== Written exercise A ==
Copy the rows below word for word, starting at the line that contains "How do I perform: Select the" and ending after the line that contains "pos(721,479)". Include both of those lines.

Viresh Kumar June 18, 2013, 4:51 a.m. UTC | #4
On 31 May 2013 16:19, Viresh Kumar <viresh.kumar@linaro.org> wrote:
> On 22 May 2013 14:04, Viresh Kumar <viresh.kumar@linaro.org> wrote:
>> Sorry for being late in replying to your queries.
>>
>> On 13 May 2013 16:05, Thomas Gleixner <tglx@linutronix.de> wrote:
>>> Which mechanism is migrating the timer away?
>>
>> It will be the same: get_nohz_timer_target() which will decide target
>> cpu for migration.
>>
>>> I have no objections to the functionality per se, but the proposed
>>> solution is not going to fly.
>>>
>>> Aside of bloating the data structure you're changing the semantics of
>>> __mod_timer(). No __mod_timer() caller can deal with -EBUSY. So you'd
>>> break the world and some more.
>>
>> Ahh.. That idea was dropped already.
>>
>>> Here is a list of questions:
>>>
>>>       - Which mechanism migrates timers?
>>>
>>>       - How is that mechanism triggered?
>>
>> The mechanism remains the same as is for non-rearmed timers.
>> i.e. get_nohz_timer_target()..
>>
>> We are just trying to give a approach with which we can migrate
>> running timers. i.e. those which re-arm themselves from their
>> handlers.

== Extracted information ==
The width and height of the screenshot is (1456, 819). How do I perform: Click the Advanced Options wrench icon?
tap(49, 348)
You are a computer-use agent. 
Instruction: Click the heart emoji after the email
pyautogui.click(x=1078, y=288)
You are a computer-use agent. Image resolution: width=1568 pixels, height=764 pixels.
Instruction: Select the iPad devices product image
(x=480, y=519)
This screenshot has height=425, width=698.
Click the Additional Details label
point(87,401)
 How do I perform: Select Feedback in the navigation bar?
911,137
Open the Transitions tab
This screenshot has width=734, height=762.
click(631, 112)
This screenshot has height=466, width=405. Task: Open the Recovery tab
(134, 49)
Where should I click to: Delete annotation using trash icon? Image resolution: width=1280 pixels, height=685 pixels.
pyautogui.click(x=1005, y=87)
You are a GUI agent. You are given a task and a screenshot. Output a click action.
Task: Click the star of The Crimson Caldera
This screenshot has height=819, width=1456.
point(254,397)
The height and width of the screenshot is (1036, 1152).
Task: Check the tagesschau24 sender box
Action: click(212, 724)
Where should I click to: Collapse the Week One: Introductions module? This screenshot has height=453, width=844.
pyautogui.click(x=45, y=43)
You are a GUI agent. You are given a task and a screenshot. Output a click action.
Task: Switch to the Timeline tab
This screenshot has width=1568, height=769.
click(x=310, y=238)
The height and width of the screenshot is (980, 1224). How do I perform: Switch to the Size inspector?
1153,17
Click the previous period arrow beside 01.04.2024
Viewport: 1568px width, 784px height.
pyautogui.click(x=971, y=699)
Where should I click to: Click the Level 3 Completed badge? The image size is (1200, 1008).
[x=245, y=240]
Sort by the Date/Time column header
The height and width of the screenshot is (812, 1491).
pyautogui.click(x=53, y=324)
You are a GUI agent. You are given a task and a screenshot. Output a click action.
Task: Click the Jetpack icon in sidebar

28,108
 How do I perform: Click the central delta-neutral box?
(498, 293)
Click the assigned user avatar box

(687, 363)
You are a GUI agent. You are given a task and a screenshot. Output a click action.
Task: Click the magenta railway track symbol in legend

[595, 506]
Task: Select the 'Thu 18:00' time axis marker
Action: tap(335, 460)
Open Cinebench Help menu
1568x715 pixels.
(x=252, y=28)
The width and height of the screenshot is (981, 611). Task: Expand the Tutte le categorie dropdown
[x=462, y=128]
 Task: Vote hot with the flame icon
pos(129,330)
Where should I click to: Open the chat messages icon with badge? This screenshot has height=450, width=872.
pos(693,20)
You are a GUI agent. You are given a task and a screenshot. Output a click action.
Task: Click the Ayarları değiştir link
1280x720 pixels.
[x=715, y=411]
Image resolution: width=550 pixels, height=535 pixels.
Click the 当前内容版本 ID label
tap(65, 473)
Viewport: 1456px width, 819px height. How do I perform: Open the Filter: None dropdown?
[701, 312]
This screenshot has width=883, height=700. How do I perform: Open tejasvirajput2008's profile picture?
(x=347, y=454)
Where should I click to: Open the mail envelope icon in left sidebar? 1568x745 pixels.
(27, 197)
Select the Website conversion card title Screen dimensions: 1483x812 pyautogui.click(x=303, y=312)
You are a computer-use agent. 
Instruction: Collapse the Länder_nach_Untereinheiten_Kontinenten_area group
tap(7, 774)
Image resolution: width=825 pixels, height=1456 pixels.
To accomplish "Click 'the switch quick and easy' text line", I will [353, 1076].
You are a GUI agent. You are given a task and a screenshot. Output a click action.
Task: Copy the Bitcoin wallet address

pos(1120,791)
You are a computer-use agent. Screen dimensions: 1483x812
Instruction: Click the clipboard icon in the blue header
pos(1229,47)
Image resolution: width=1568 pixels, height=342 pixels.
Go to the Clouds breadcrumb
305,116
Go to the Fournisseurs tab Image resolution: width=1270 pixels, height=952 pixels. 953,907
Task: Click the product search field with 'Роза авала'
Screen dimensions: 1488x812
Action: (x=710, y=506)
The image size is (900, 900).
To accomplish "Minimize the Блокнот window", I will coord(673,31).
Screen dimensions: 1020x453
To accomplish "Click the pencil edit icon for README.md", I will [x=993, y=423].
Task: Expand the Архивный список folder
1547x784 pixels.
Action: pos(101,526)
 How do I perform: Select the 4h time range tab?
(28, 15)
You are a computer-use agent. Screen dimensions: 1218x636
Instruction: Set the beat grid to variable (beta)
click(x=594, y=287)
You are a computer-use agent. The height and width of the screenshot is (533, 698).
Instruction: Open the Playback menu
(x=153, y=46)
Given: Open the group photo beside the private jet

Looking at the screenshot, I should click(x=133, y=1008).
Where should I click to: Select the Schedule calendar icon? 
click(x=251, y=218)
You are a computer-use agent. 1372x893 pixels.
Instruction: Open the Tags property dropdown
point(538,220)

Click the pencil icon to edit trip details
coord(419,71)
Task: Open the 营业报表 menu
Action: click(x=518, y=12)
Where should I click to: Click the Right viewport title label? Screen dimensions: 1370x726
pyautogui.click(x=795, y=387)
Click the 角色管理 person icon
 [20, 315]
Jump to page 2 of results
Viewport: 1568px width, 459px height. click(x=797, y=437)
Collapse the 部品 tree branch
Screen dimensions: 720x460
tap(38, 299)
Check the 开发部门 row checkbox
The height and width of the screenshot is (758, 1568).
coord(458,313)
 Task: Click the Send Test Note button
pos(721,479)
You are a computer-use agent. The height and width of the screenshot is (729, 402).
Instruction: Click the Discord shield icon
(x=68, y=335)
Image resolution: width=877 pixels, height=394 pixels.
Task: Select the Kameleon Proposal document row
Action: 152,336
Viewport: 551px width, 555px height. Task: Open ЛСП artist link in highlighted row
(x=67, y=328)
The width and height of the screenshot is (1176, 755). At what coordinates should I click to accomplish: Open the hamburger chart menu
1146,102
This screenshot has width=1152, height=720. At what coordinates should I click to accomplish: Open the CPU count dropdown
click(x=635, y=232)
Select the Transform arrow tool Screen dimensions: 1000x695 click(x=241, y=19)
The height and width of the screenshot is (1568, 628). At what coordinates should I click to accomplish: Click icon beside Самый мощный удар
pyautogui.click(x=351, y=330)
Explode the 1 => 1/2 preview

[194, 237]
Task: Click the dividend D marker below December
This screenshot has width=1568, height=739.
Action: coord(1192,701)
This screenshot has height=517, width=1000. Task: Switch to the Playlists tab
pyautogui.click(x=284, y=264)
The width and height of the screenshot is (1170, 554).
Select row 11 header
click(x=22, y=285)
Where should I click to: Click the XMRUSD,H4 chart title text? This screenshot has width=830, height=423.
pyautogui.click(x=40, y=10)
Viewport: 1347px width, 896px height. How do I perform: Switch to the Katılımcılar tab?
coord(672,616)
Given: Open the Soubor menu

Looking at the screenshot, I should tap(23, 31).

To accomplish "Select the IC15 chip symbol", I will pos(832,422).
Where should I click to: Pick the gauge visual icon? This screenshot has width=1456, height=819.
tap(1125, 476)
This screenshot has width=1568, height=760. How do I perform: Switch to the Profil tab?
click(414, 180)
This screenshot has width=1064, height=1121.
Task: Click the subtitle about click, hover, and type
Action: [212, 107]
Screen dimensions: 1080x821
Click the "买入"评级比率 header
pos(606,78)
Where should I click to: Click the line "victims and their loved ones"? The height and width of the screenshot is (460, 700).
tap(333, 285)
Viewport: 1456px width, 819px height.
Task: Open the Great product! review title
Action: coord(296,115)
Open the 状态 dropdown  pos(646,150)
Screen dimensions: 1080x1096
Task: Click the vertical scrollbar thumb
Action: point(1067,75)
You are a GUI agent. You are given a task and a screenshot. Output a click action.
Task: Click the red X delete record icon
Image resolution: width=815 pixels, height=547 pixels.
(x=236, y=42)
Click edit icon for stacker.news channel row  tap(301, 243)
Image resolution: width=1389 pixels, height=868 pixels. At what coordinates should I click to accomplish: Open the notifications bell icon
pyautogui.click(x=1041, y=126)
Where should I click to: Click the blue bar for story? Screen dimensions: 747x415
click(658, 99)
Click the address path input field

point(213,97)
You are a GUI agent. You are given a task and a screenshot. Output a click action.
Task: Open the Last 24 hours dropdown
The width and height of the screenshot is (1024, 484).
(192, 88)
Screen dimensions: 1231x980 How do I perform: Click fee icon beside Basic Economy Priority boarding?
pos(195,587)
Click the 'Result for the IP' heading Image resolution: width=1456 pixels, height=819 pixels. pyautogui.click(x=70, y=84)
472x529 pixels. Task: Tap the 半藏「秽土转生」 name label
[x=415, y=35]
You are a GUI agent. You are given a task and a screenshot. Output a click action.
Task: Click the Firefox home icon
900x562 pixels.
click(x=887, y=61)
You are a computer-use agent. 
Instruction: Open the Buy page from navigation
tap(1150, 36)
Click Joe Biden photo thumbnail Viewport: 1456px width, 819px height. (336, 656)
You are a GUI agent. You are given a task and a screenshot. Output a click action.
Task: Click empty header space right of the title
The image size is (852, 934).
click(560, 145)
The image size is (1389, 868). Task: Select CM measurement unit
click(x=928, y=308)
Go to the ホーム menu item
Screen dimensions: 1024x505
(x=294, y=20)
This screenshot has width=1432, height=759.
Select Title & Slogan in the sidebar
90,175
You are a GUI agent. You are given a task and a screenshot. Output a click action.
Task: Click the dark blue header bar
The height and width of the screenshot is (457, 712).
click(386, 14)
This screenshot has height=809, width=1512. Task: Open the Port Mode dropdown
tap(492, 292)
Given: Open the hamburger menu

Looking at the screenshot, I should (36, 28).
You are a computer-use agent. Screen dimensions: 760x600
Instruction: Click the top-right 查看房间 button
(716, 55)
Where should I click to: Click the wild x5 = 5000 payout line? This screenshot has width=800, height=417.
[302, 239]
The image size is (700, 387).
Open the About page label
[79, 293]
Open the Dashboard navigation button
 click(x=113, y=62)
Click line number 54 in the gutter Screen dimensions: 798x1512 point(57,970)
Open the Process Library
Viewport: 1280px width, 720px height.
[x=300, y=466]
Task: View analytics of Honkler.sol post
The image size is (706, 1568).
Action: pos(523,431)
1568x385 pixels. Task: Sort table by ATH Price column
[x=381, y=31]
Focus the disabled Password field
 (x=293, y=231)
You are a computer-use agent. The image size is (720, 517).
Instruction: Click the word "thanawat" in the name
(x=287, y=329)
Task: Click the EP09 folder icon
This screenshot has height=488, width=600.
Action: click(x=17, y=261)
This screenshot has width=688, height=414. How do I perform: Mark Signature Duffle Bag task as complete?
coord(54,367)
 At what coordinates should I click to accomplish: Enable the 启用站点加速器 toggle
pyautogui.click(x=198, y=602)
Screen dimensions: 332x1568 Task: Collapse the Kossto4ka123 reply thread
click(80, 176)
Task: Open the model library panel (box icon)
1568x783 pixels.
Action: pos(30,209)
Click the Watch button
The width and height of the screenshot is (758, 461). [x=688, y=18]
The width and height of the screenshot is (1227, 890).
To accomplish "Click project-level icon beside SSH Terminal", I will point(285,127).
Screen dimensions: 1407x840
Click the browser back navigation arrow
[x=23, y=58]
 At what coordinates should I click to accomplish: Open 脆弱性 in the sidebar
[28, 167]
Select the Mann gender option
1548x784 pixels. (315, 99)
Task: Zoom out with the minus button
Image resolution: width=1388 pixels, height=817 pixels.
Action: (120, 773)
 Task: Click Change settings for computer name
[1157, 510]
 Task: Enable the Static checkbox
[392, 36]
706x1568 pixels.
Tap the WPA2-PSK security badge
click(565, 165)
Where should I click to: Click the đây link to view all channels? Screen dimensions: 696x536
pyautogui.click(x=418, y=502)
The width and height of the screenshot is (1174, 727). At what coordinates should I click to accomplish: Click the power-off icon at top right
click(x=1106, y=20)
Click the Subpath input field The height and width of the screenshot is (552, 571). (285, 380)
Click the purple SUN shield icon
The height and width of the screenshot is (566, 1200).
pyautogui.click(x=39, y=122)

== Written exercise B ==
In the mailing-list thread, which function decides the target CPU for timer migration?

== Expected output A ==
 How do I perform: Select the 4h time range tab?
(28, 15)
You are a computer-use agent. Screen dimensions: 1218x636
Instruction: Set the beat grid to variable (beta)
click(x=594, y=287)
You are a computer-use agent. The height and width of the screenshot is (533, 698).
Instruction: Open the Playback menu
(x=153, y=46)
Given: Open the group photo beside the private jet

Looking at the screenshot, I should click(x=133, y=1008).
Where should I click to: Select the Schedule calendar icon? 
click(x=251, y=218)
You are a computer-use agent. 1372x893 pixels.
Instruction: Open the Tags property dropdown
point(538,220)

Click the pencil icon to edit trip details
coord(419,71)
Task: Open the 营业报表 menu
Action: click(x=518, y=12)
Where should I click to: Click the Right viewport title label? Screen dimensions: 1370x726
pyautogui.click(x=795, y=387)
Click the 角色管理 person icon
 [20, 315]
Jump to page 2 of results
Viewport: 1568px width, 459px height. click(x=797, y=437)
Collapse the 部品 tree branch
Screen dimensions: 720x460
tap(38, 299)
Check the 开发部门 row checkbox
The height and width of the screenshot is (758, 1568).
coord(458,313)
 Task: Click the Send Test Note button
pos(721,479)

== Expected output B ==
get_nohz_timer_target()